Effective by January 1, 2012
– Employers must disclose the value of the benefits they provided beginning in 2012 for each employee’s health insurance coverage on the employees’ annual Form W-2’s.
– New tax reporting changes come into effect which aims to prevent tax evasion by corporations and individuals.
Effective by January 1, 2013
– Self-employment and wages of individuals above $200,000 annually (or of families above $250,000 annually) will be subject to an additional tax of 0.5%.
Effective by January 1, 2014
– Insurers are prohibited from discriminating against or charging higher rates for any individuals based on pre-existing medical conditions.
– Impose an annual penalty of $95, or up to 1% of income, whichever is greater, on individuals who do not secure insurance; this will rise to $695, or 2.5% of income, by 2016. This is an individual limit; families have a limit of $2,085. Exemptions to the fine in cases of financial hardship or religious beliefs are permitted.
– Insurers are prohibited from establishing annual spending caps.
– Expand Medicaid eligibility; individuals with income up to 133% of the poverty line qualify for coverage, including adults without dependent children.
– Two years of tax credits will be offered to qualified small businesses. In order to receive the full benefit of a 50% premium subsidy, the small business must have an average payroll per full time equivalent (“FTE”) employee, excluding the owner of the business, of less than $25,000 and have fewer than 11 FTEs. The subsidy is reduced by 6.7% per additional employee and 4% per additional $1,000 of average compensation. A 16 FTE firm with a $35,000 average salary would be entitled to a 10% premium subsidy.
– Impose a $2000 per employee tax penalty on employers with more than 50 employees who do not offer health insurance to their full-time workers (as amended by the reconciliation bill).
– Set a maximum of $2000 annual deductible for a plan covering a single individual or $4000 annual deductible for any other plan (see 111HR3590ENR, section 1302). These limits can be increased under rules set in section 1302.

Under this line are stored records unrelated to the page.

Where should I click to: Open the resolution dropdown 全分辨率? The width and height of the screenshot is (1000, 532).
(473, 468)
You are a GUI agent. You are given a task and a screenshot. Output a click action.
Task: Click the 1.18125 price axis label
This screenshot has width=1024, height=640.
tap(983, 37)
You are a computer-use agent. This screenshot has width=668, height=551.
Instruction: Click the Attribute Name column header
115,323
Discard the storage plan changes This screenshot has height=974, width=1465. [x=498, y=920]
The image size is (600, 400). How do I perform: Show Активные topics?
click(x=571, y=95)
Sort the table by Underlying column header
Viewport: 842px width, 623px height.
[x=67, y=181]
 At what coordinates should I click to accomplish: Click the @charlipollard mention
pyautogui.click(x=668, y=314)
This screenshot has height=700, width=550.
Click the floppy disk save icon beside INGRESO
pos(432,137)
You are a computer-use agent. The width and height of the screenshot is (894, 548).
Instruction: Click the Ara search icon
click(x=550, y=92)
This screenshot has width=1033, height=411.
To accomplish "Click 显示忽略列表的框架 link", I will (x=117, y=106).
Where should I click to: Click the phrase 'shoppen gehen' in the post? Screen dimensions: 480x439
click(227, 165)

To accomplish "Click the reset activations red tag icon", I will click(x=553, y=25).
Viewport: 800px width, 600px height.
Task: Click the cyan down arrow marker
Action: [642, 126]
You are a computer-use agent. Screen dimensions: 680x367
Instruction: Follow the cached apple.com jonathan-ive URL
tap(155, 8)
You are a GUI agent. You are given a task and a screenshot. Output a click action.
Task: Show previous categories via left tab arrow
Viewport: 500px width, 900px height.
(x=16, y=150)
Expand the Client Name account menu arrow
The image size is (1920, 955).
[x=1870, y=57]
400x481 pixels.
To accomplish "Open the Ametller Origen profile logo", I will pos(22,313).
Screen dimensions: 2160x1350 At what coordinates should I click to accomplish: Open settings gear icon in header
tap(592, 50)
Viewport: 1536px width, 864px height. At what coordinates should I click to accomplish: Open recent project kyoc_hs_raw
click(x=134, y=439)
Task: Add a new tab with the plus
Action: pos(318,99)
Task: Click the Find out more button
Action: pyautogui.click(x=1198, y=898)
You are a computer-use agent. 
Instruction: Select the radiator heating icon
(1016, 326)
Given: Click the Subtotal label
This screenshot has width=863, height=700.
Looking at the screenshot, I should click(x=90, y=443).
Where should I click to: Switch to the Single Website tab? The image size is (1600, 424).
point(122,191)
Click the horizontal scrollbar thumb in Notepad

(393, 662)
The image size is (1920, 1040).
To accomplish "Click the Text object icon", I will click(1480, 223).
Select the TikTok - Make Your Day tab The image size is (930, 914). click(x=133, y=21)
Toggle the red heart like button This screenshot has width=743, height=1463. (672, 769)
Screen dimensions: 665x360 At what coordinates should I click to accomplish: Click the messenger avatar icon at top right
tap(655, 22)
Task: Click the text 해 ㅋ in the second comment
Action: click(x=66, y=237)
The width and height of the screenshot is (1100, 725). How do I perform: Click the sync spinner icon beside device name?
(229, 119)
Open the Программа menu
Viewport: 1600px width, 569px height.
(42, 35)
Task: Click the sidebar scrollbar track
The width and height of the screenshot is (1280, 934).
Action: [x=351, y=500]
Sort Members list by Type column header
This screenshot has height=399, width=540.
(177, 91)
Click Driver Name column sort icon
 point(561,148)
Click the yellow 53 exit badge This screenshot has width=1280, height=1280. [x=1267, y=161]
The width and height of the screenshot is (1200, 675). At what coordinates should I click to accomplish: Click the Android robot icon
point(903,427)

– Creation of a new voluntary long-term care insurance program; enrollees who have paid premiums into the program and become eligible (due to disability or chronic illnesses) would receive benefits that help pay for assistance in the home or in a facility.
– Employed individuals who pay more than 9.5% of their income on health insurance premiums will be permitted to purchase insurance policies from a state-controlled health insurance option. If the employer provides an employer sponsored plan but the individual earns less than 400 per cent of the Federal Poverty level and could qualify for a government subsidy, the employee is entitled to obtain a “free choice voucher” from the employer of equivalent value to the employer’s offering which can be spent in the exchange to buy a subsidized policy of his own choosing.
– Pay for new spending, in part, through spending and coverage cuts in Medicare Advantage, slowing the growth of Medicare provider payments (in part through the creation of a new Independent Payment Advisory Board), reducing Medicare and Medicaid drug reimbursement rate, cutting other Medicare and Medicaid spending.
– Revenue increases from a new $2,500 limit on tax-free contributions to flexible spending accounts (FSAs), which allow for payment of health costs.
– Chain restaurants and food vendors with 20 or more locations are required to display the caloric content of their foods on menus, drive-through menus, and vending machines. Additional information, such as saturated fat, carbohydrate, and sodium content, must also be made available upon request.
– Establish health insurance exchanges, and subsidization of insurance premiums for individuals with income up to 400% of the poverty line, as well as single adults. The subsidy will be provided as an advanceable, refundable tax credit. Refundable tax credit is a way to provide government benefit to people even with no tax liability.